Page Analyzer FAQ


Page Analyzer FAQ

How to use the Page Analyzer, what is the best keyword density ?

The Page Analyzer is primarily intended to see if a search engine can easily 'understand' what search terms are most relevant for a page. If your main phrase/keyword is not occurring among the top phrases (as detected by the tool) there is a good chance that a search engine will not grasp what the main phrases of that page are either.

We recommend targeting multiple variations of your main search term. This could include the plural and singular version of your keywords, and also synonyms and very similar terms. For example: If your target keyword would be hotel amsterdam , also target hotels amsterdam, amsterdam hotel, amsterdam hotels, hotel in amsterdam, and hotels in amsterdam

When optimising pages, we recommend making the top keywords occur in as many elements as possible (title, heading, anchor text etc). Make sure your targeted phrases and keywords are listed by the tool among the top phrases on the page. That means they will probably be among the phrases with the highest keyword density, on that page.

The actual keyword density and other numbers are not important in our opinion, except relatively within a page. The targeted phrases and keywords should be among the phases with the highest density on one page. The Page Analyzer should probably not be used to compare the actual keyword density numbers of one page to another, unless two pages are very similar and have the same number of words.

Whether other pages and sites use the targeted phrase/keyword to link to the page is also important of course but that is outside of the scope of the Page Analyzer.


What are stopwords ?

Stopwords are words that occur very often and which do not convey any particular meaning.
Examples are 'the', 'a', 'you'

Based on the language we guessed from analyzing a page we will automatically apply a default stopwords list filter in the proper language. If we have one and if you have not disabled it. Currently supported are  Arabic, Czech, Danish, Dutch, Finnish, French, German, Hungarian, Italian, Norwegian,Portugese, Romanian, Spanish, Slovak, Swedish and Russian. 


What is keyword density ?

Keyword Density is the ratio of one word or phrase to the total number of words in a text.

The density of one unique word in a ten word text is 10%.

The density of a unique word that is repeated twice in a ten word text is 20%.


Can Page Analyzer reports be shared publicly ?

Yes they can.

Some pages with external data will only show if the original creator of the report loaded this data.
For example: if the creator did not load the 'Links In' section of the report, it can not be loaded later by users who are not logged in.

Reports expire automatically after 30 days.


What are poisonwords ?

Poisonwords are words that may have a negative influence on your site.They may help identify your page as an unwanted page.

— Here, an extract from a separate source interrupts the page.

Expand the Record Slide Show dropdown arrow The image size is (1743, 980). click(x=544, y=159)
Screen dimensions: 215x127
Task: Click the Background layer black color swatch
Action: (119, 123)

For example, a search engine may decide to rank sites using (too many) words relating to hatred lower, or Google Adsense Public Service Ads may  start showing up when you use death or natural disaster related terms on your page.


How do you calculate Readability on HTML pages ?

First we convert the HTML to formatted flat text. Note this conversion is somewhat open to interpretation. Particularly table structures may look coherent on screen but not after conversion to formatted text, and a perfectly readable page might get a lower score then it deserves.

The scores by themselves may not mean much. Due to the conversion from HTML to text a low score does not necessarily mean the page is difficult to read.  The scores can be used however to tweak a text into a particular direction.. ie into a text that is relatively easier to read by using less complex words for example.

Please note: The link between SEO and readability is not proven. Perhaps some search engines prefer text that they can judge as easy to read, perhaps not. The formulas used here are the standard formulas for calculating readability, so if it is used they'll probably use the same formulas.


What is Readability ?

Readability describes the ease with which a document can be read. Readability tests were designed to assess the suitability of books for students at particular grade levels or ages. Their primary advantage is they can serve as an early warning system to let the writer know that the writing is too dense.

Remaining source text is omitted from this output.